CP and CP-PGN protect mice against MRSA infection by inducing M1 macrophages.

Corynebacterium pyruviciproducens (C. pyruviciproducens, CP), as a newly discovered immunomodulator, has been confirmed to have a stronger immunoregulation than Propionibacterium acnes (P. acnes) of the traditional immune adjuvant, by previous experiments with model antigen ovalbumin and sheep red blood cells. Here, it was designed to assess its ability to resist methicillin-resistant Staphylococcus aureus (MRSA), since MRSA as a vital gram positive pathogen is characterized by high morbidity and mortality.

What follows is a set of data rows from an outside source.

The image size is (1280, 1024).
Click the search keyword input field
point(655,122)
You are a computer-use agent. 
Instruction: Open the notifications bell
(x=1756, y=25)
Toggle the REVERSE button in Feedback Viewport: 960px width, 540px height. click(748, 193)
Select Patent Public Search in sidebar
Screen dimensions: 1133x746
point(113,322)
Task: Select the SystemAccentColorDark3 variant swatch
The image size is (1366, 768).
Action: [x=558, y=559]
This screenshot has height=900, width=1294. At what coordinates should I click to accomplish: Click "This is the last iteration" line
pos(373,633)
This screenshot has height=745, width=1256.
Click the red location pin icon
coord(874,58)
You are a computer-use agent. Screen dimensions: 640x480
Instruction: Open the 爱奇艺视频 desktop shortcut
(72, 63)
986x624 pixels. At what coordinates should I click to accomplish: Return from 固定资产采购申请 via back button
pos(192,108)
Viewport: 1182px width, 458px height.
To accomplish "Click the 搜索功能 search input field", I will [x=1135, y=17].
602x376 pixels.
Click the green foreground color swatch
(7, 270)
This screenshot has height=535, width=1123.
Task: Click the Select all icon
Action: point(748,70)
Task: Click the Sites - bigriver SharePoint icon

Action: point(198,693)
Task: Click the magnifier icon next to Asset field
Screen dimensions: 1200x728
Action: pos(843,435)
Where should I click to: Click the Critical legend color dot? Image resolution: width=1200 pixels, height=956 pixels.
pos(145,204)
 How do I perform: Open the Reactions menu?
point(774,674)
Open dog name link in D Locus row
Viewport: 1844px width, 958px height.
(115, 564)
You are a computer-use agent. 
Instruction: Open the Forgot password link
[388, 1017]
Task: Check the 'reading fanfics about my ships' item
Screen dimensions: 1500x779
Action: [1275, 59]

In this report, it was indicated that C. pyruviciproducens and its peptidoglycan (CP-PGN) could help to be against bloodstream infection of MRSA with raised survival rate, decreased bacteria load and alleviated systemic inflammation, and these effects of CP-PGN were more pronounced. However, the whole CP was inclined to prevent localized abdominal infection of MRSA from progressing to a systemic infection. And they showed the potential as a therapeutic drug alone or combined with vancomycin. The diversity of capacity of activating macrophages induced by CP and CP-PGN may result in distinct resistance to MRSA in different infection models. Furthermore, both CP and CP-PGN induced M1 macrophages. In conclusion, CP and its PGN could act as promising immune agents to treat and prevent MRSA infection.